ただし事例はまだ少なく、走行距離のまとまった数字も出ていません。年式は2012〜2013年式に寄っているので、初期のものを見るときはここに挙げた部品を一通り当たる、という程度の見方になります。
症状から見る
このエンジンの監修済み症例はまだありません。「全エンジン」のページも参考にしてください。
多い故障(部品別)
- AT(オートマチック)2件 40%主な症状: ギアが入らない・動かない
- ABSセンサー(車速センサー)1件 20%主な症状: ブレーキの効きが悪い・ペダルが深い
- CVT(無段変速機)1件 20%主な症状: エンスト・走行中に止まる
- ヒーターコア1件 20%主な症状: 暖房が効かない
エンジンを問わず出るもの
車全体で見ると、症状で一番多いのはエンスト・走行中に止まるで2件です。事例ではCVT(無段変速機)とカム角センサー(エンジンの回転位置を読むセンサー)がそれぞれ原因として挙がっていて、カム角センサーの場合はエンジン警告灯(チェックランプ)も一緒に点いています。同じ「止まる」でも見る場所が分かれるので、警告灯が何と一緒に出ているかが手がかりになります。
足回りと床下からの音の相談も出ています。デファレンシャル(デフ、左右のタイヤの回転差を吸収する部品)で車の下からの異音、ショックアブソーバー(ばねの動きを抑える減衰装置)で車の下からビビリ・カタカタ音、という形です。どちらも1件ずつなので多いとは言えませんが、音の相談で持ち込まれたときにはこの二つを見ます。
中古で買うとき・長く乗るときに見るところ
中古で見るときは、まず試乗して変速のつながりを確かめたいところです。事例ではAT(オートマチック)とCVT(無段変速機)が合わせて3件と、7件の中では目立つ位置にあります。ギアが入りにくい、走行中に止まった経験があるといった話が出たら、そこを詰めてから判断したい車です。

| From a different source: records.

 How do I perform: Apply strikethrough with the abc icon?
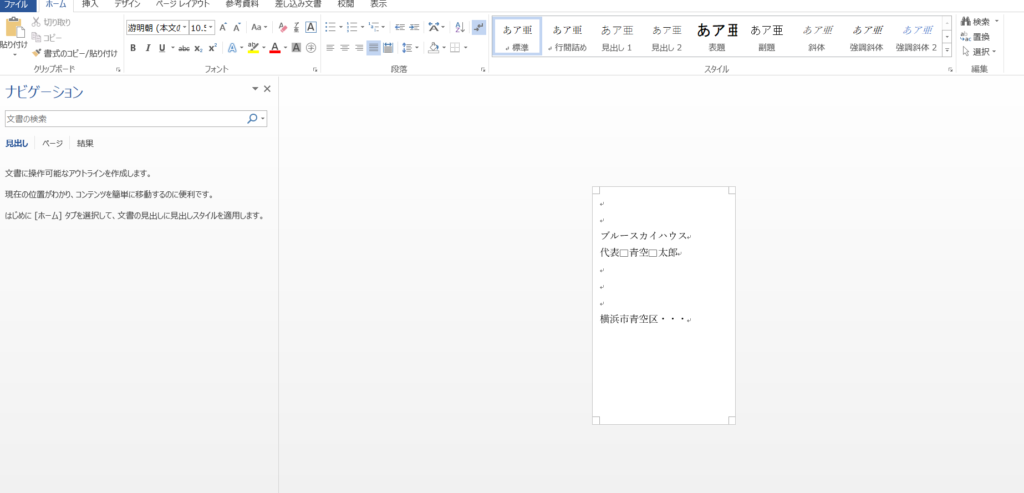tap(183, 48)
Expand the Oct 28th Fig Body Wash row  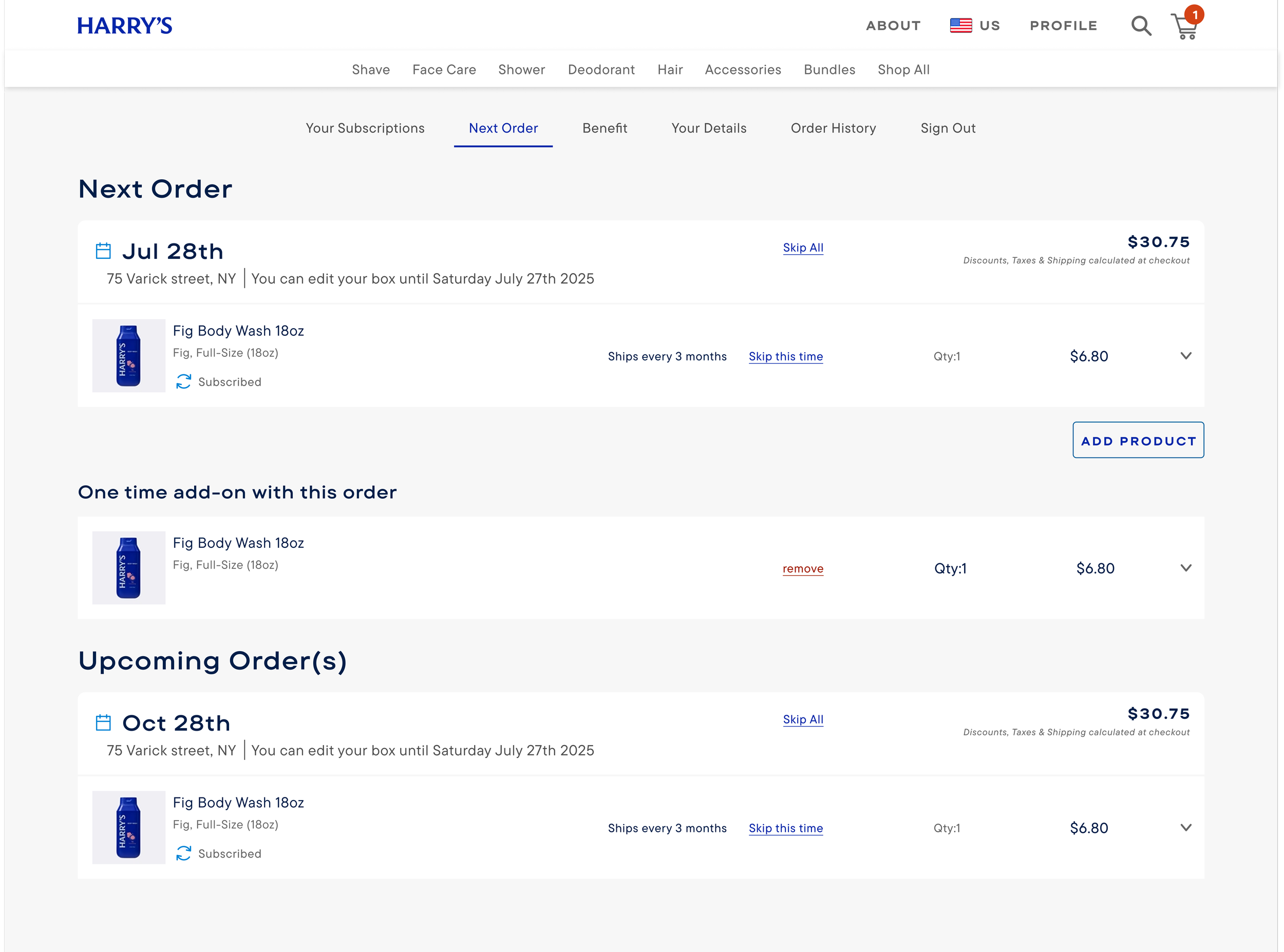click(x=1185, y=828)
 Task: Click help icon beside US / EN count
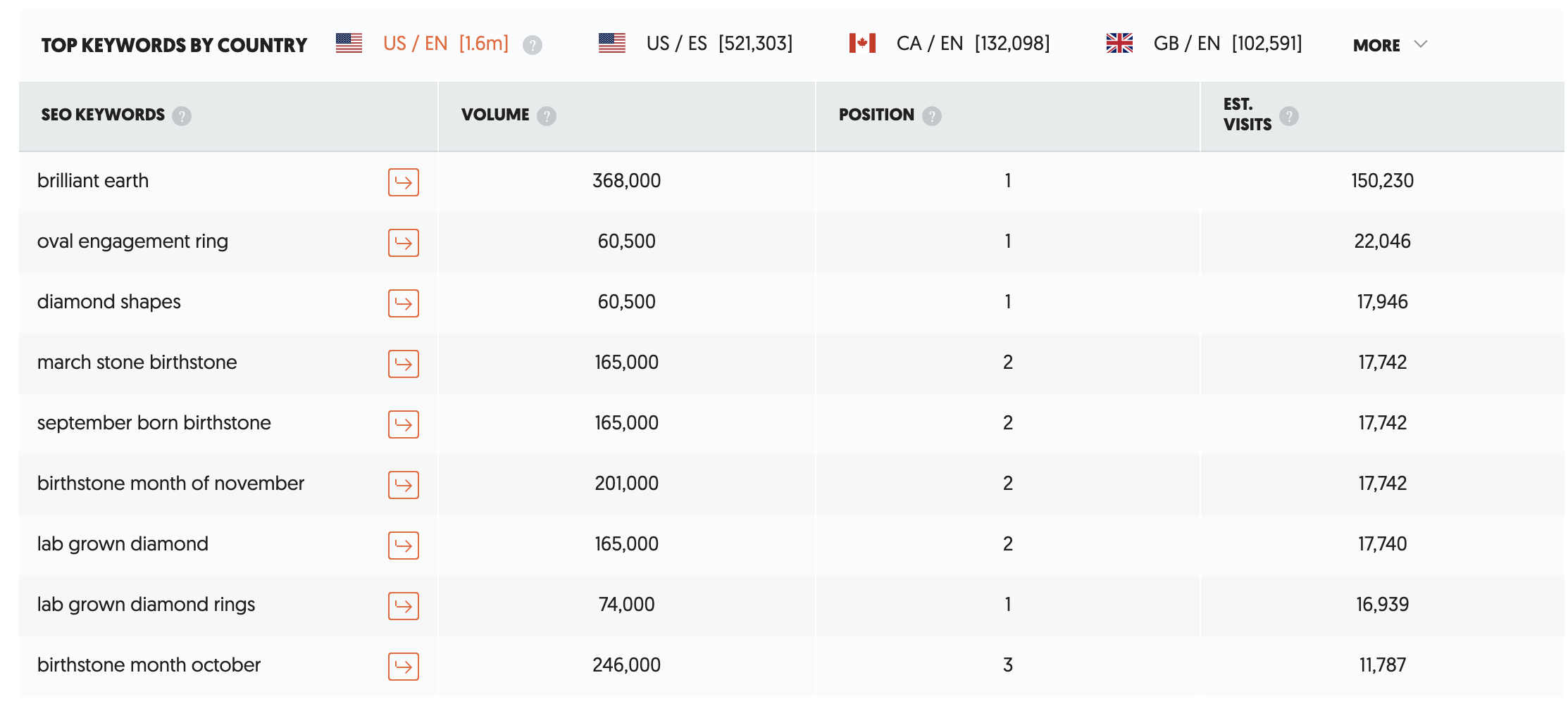[533, 45]
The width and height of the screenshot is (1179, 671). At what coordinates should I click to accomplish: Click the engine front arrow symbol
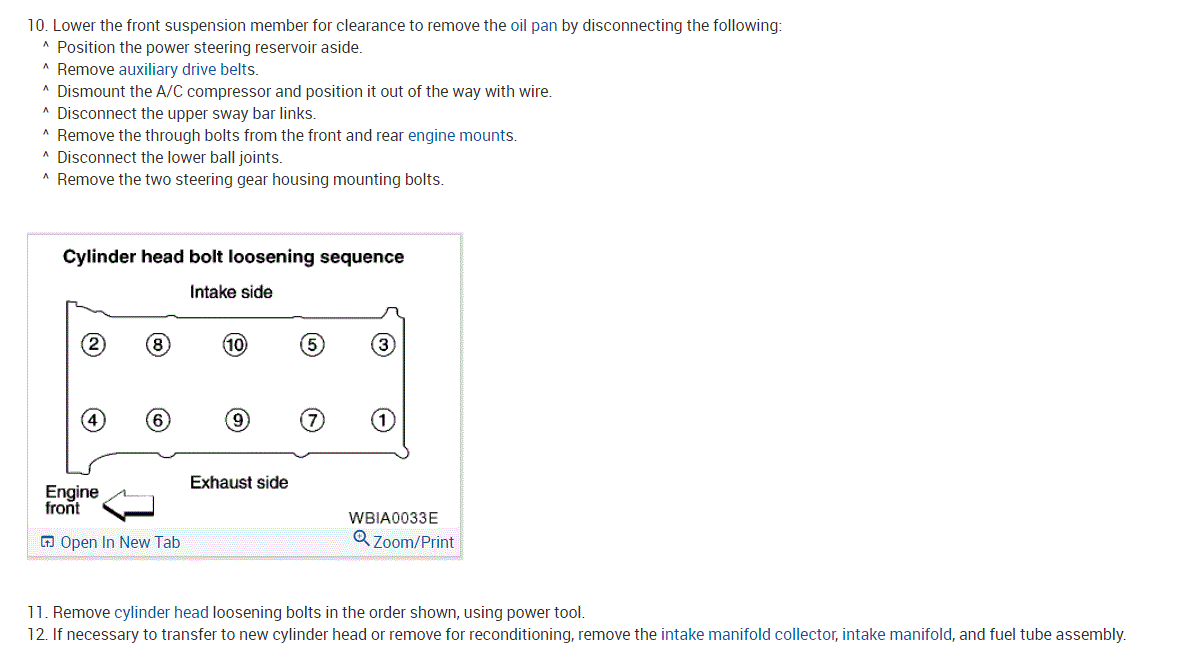(x=129, y=504)
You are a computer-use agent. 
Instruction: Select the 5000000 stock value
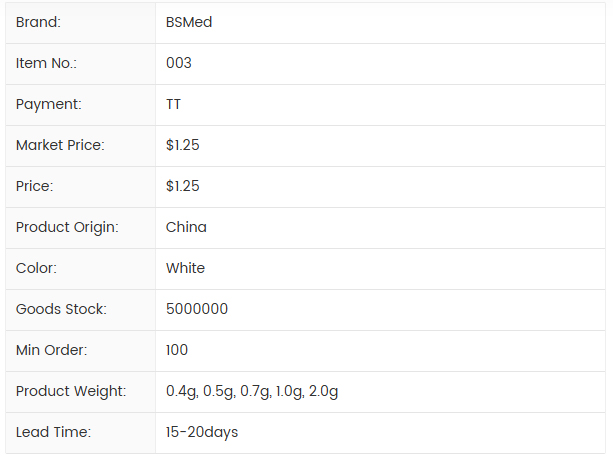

次に、メーターの警告灯が全部消えるかを見ておきます。ABS・横滑り警告灯が残る例、警告灯が複数まとめて点く例のどちらも出ていて、ABSセンサー(車速センサー)やカム角センサーのように点灯で知らせてくるものが事例に含まれています。
長く乗る場合は、暖房の効きと床下の音を季節ごとに気にしておくと早く見つかります。ヒーターコアやショックアブソーバー、デファレンシャル(デフ)は、いきなり止まる類ではないぶん、違和感を放置しやすい場所です。ここまでの話はどれも件数の少ない事例からの見当で、確定は点検で。